__Goal__
Copy out every line of the items below, word for word.

[Begin Excerpted data]

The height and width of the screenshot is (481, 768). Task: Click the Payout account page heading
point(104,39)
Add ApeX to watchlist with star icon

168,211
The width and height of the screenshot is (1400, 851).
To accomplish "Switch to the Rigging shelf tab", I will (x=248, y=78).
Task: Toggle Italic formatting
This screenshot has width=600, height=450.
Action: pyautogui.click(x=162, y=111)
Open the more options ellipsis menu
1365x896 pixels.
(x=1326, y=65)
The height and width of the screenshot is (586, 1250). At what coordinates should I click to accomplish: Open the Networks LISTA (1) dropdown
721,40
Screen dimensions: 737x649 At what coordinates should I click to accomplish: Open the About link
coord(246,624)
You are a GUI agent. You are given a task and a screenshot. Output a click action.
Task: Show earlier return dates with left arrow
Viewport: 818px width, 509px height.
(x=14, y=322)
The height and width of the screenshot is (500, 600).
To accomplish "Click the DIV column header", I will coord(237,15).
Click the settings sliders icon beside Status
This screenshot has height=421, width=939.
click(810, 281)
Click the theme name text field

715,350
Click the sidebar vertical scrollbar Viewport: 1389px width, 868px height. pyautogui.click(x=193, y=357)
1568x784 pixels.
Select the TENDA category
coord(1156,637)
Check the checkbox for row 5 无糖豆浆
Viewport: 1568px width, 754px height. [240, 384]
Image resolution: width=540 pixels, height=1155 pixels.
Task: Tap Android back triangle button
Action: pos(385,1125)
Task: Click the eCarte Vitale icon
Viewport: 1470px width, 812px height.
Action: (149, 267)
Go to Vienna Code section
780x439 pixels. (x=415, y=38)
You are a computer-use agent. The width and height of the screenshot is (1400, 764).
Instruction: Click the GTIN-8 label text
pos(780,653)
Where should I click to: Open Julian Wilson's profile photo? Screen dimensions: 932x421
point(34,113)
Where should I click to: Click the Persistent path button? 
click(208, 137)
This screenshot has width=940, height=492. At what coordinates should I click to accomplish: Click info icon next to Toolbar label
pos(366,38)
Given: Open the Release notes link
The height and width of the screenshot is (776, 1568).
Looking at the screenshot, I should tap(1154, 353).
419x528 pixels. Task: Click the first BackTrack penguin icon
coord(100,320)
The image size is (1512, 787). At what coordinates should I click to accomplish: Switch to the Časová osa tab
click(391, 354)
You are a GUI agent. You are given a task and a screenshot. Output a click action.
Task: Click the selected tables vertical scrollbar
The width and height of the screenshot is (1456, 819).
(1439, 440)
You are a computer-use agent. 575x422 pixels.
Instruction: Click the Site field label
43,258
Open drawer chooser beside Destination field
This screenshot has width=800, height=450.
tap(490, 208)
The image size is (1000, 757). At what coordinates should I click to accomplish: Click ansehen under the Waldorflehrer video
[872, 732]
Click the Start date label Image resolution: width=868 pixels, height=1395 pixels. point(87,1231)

[End Excerpted data]

__Response for this exercise__
The height and width of the screenshot is (481, 768). Task: Click the Payout account page heading
point(104,39)
Add ApeX to watchlist with star icon

168,211
The width and height of the screenshot is (1400, 851).
To accomplish "Switch to the Rigging shelf tab", I will (x=248, y=78).
Task: Toggle Italic formatting
This screenshot has width=600, height=450.
Action: pyautogui.click(x=162, y=111)
Open the more options ellipsis menu
1365x896 pixels.
(x=1326, y=65)
The height and width of the screenshot is (586, 1250). At what coordinates should I click to accomplish: Open the Networks LISTA (1) dropdown
721,40
Screen dimensions: 737x649 At what coordinates should I click to accomplish: Open the About link
coord(246,624)
You are a GUI agent. You are given a task and a screenshot. Output a click action.
Task: Show earlier return dates with left arrow
Viewport: 818px width, 509px height.
(x=14, y=322)
The height and width of the screenshot is (500, 600).
To accomplish "Click the DIV column header", I will coord(237,15).
Click the settings sliders icon beside Status
This screenshot has height=421, width=939.
click(810, 281)
Click the theme name text field

715,350
Click the sidebar vertical scrollbar Viewport: 1389px width, 868px height. pyautogui.click(x=193, y=357)
1568x784 pixels.
Select the TENDA category
coord(1156,637)
Check the checkbox for row 5 无糖豆浆
Viewport: 1568px width, 754px height. [240, 384]
Image resolution: width=540 pixels, height=1155 pixels.
Task: Tap Android back triangle button
Action: pos(385,1125)
Task: Click the eCarte Vitale icon
Viewport: 1470px width, 812px height.
Action: (149, 267)
Go to Vienna Code section
780x439 pixels. (x=415, y=38)
You are a computer-use agent. The width and height of the screenshot is (1400, 764).
Instruction: Click the GTIN-8 label text
pos(780,653)
Where should I click to: Open Julian Wilson's profile photo? Screen dimensions: 932x421
point(34,113)
Where should I click to: Click the Persistent path button? 
click(208, 137)
This screenshot has width=940, height=492. At what coordinates should I click to accomplish: Click info icon next to Toolbar label
pos(366,38)
Given: Open the Release notes link
The height and width of the screenshot is (776, 1568).
Looking at the screenshot, I should tap(1154, 353).
419x528 pixels. Task: Click the first BackTrack penguin icon
coord(100,320)
The image size is (1512, 787). At what coordinates should I click to accomplish: Switch to the Časová osa tab
click(391, 354)
You are a GUI agent. You are given a task and a screenshot. Output a click action.
Task: Click the selected tables vertical scrollbar
The width and height of the screenshot is (1456, 819).
(1439, 440)
You are a computer-use agent. 575x422 pixels.
Instruction: Click the Site field label
43,258
Open drawer chooser beside Destination field
This screenshot has width=800, height=450.
tap(490, 208)
The image size is (1000, 757). At what coordinates should I click to accomplish: Click ansehen under the Waldorflehrer video
[872, 732]
Click the Start date label Image resolution: width=868 pixels, height=1395 pixels. point(87,1231)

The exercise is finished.